En tout cas, à partir de ce moment là, on commence à se poser les vraies questions, et à sentir qu’on y est vraiment. On se demande quelle spé nous attire le plus concrètement et quelle manière d’exercer nous convient le plus. On sait par ouï-dire (car tout le monde se connaît dans ce milieu) quel département de quel cabinet a des horaires fous ou plus raisonnables, quel cabinet a une ambiance délétère ou au contraire une très bonne ambiance. Quel cabinet embauche en CDI éventuellement (les big 4 notamment), on connaît les rétrocessions. On sait si le cabinet a des associés tyranniques, s’il est en réorganisation, si une équipe a quitté le navire pour une raison ou une autre. Les infos circulent pas mal, et encore plus facilement aujourd’hui.

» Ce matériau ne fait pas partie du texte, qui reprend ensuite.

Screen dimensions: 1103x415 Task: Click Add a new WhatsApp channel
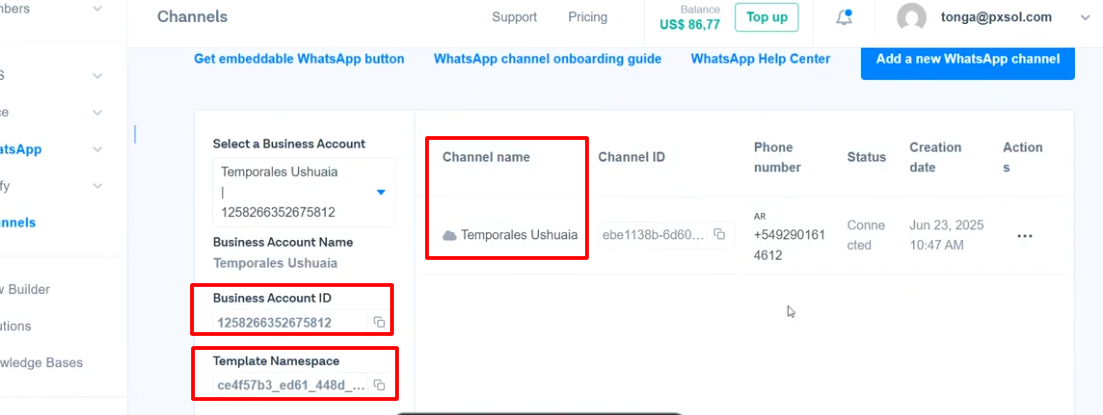pyautogui.click(x=967, y=59)
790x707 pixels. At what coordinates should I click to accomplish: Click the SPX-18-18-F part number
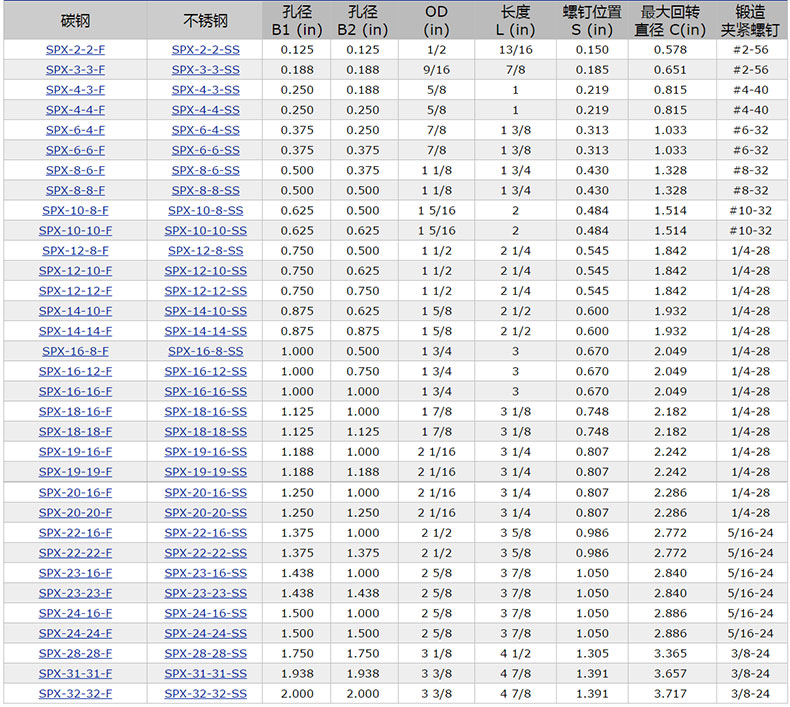pos(75,431)
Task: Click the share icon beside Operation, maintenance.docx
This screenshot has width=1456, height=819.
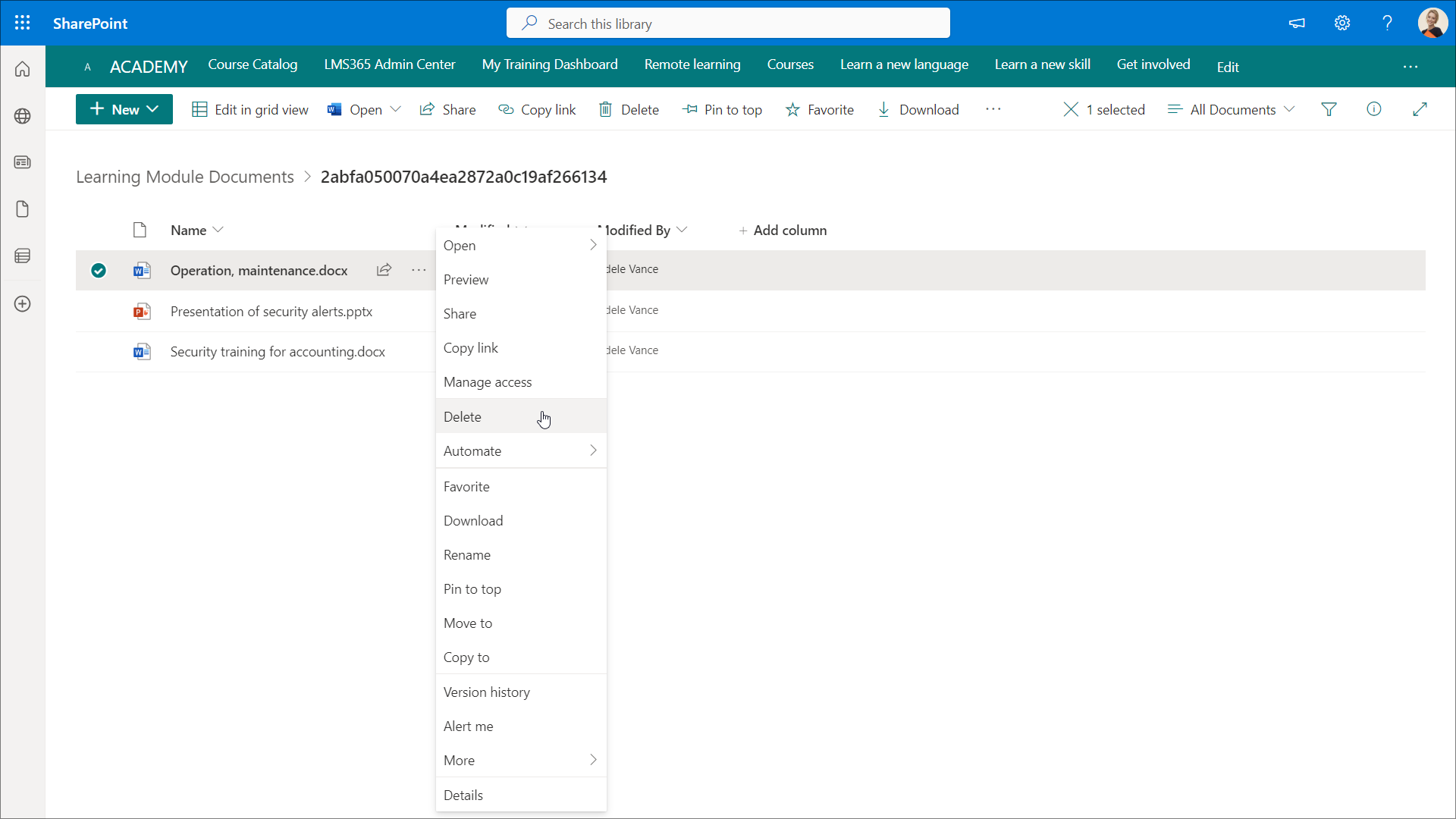Action: point(384,270)
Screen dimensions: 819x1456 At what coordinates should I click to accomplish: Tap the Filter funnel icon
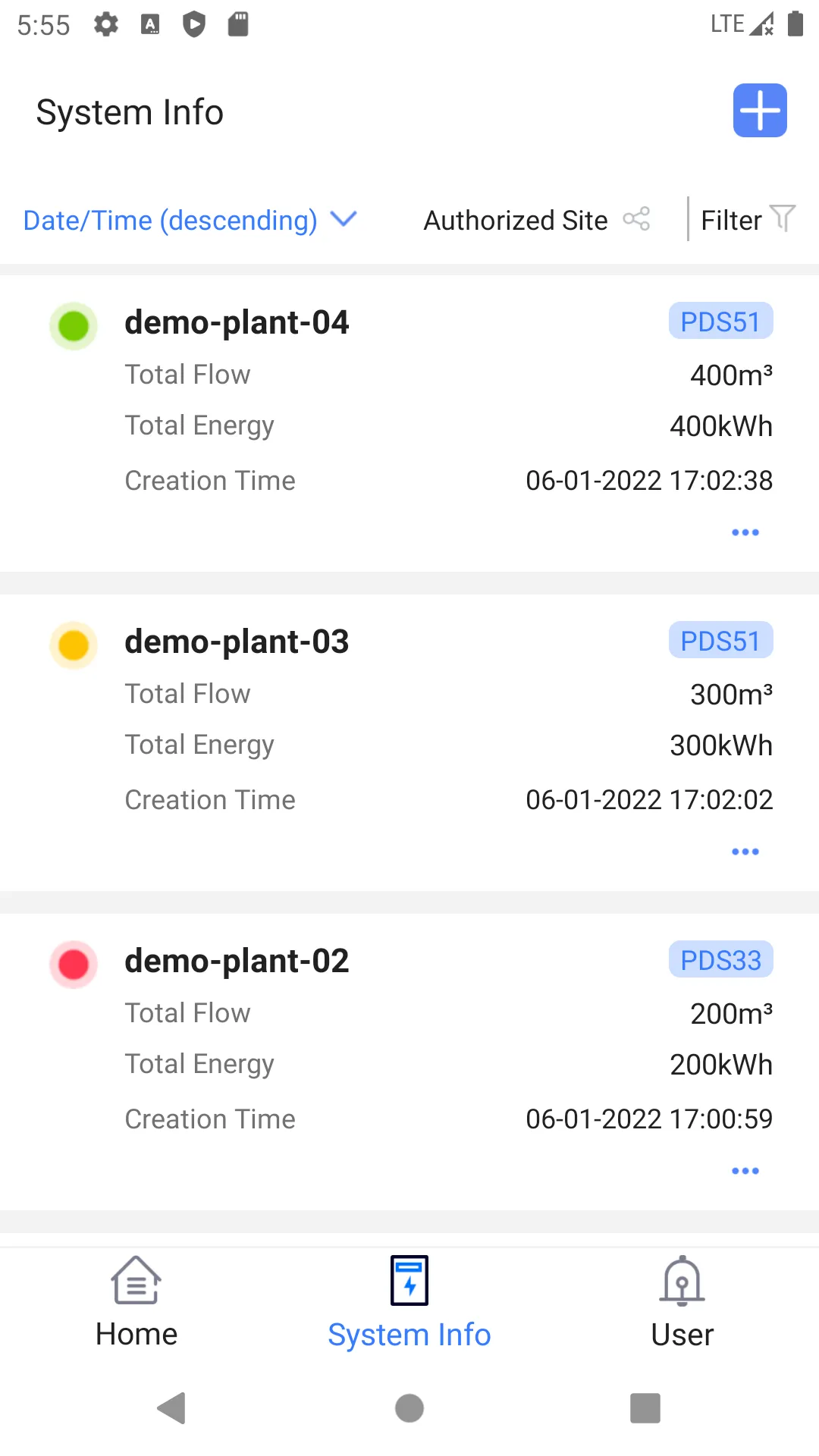pyautogui.click(x=783, y=218)
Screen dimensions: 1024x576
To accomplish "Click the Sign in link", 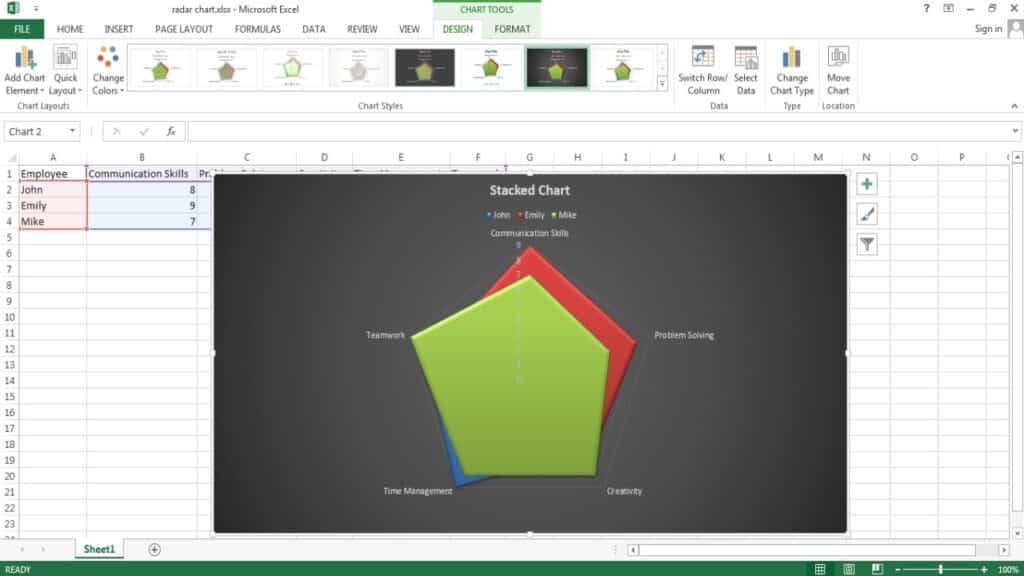I will [988, 29].
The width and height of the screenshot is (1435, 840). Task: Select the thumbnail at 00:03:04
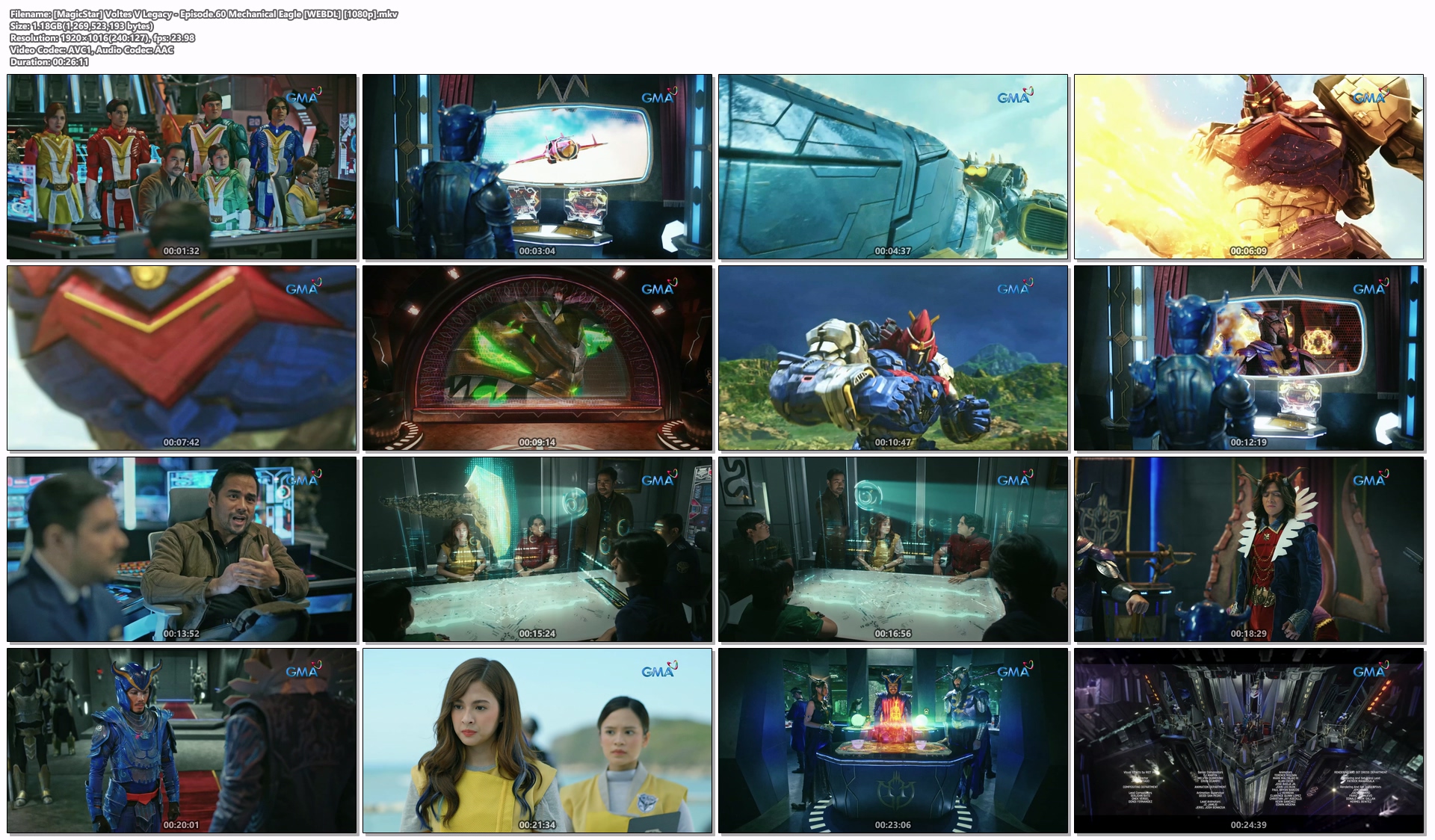pos(537,166)
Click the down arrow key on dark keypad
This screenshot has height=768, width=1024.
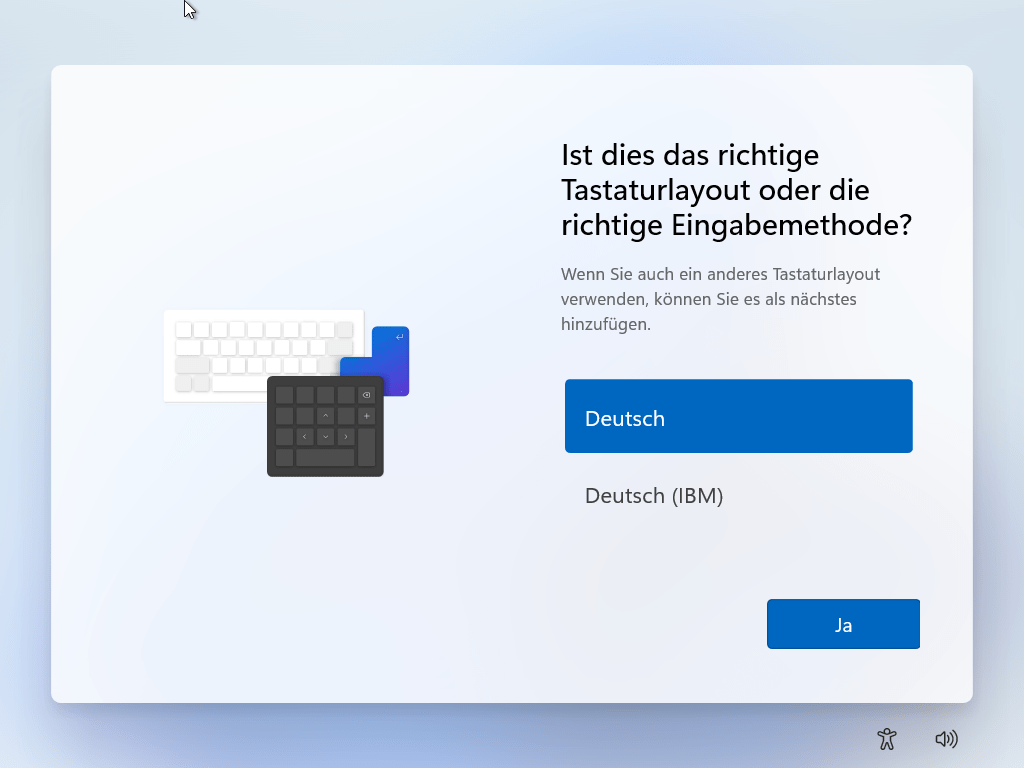click(x=326, y=437)
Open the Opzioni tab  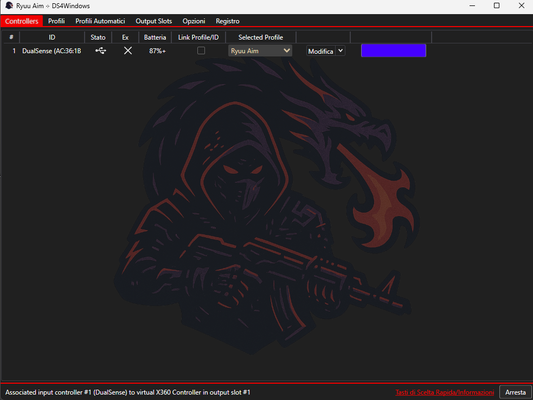[x=194, y=21]
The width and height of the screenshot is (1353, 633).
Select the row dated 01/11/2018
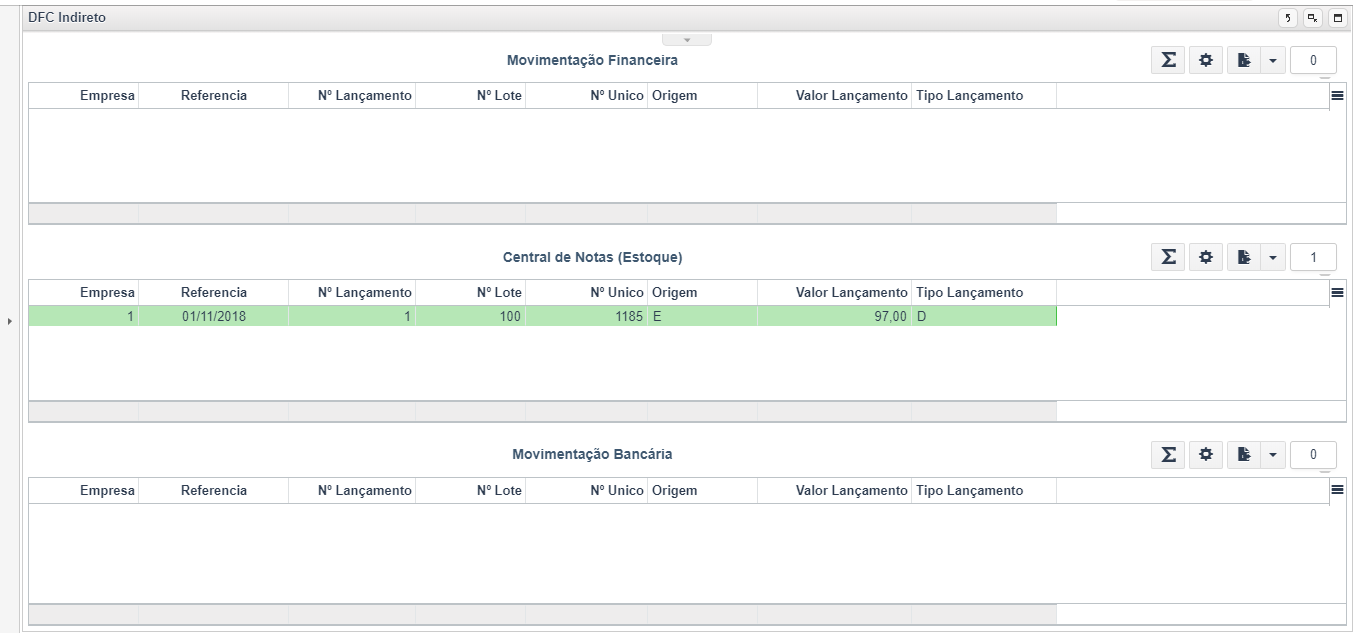pyautogui.click(x=213, y=316)
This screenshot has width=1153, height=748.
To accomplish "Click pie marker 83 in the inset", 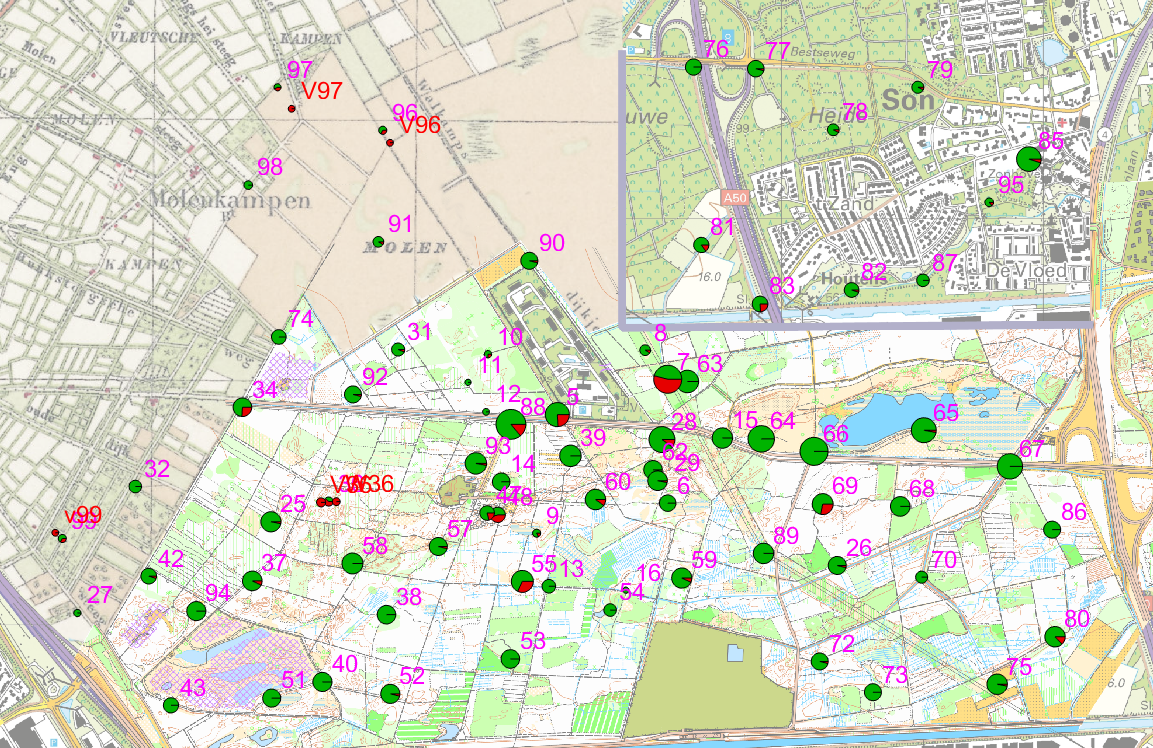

Je ne suis pas certain que les cabinets savent a quel point on est briffés sur l’équipe, l’ambiance et la rem quand on arrive en entretien…

Bref, nous voilà au bord du guet, déjà prêt à nous lancer dans notre première collaboration. Personnellement, ce que je regarde le plus, c’est l’ambiance et les horaires et ensuite la rémunération. Un critère fondamental est également le cœur de l’activité, au sein du département visé, à proprement parler.

Dans quelques mois, nous prêterons serment et on sera même enfin apte à ramener des clients perso, si tant est qu’on trouve le temps de s’en occuper et d'en avoir…

Bon courage à tous, dans les fac, les écoles d’avocats ou de commerce, les expatriés en LLM ou les jeunes collaborateurs !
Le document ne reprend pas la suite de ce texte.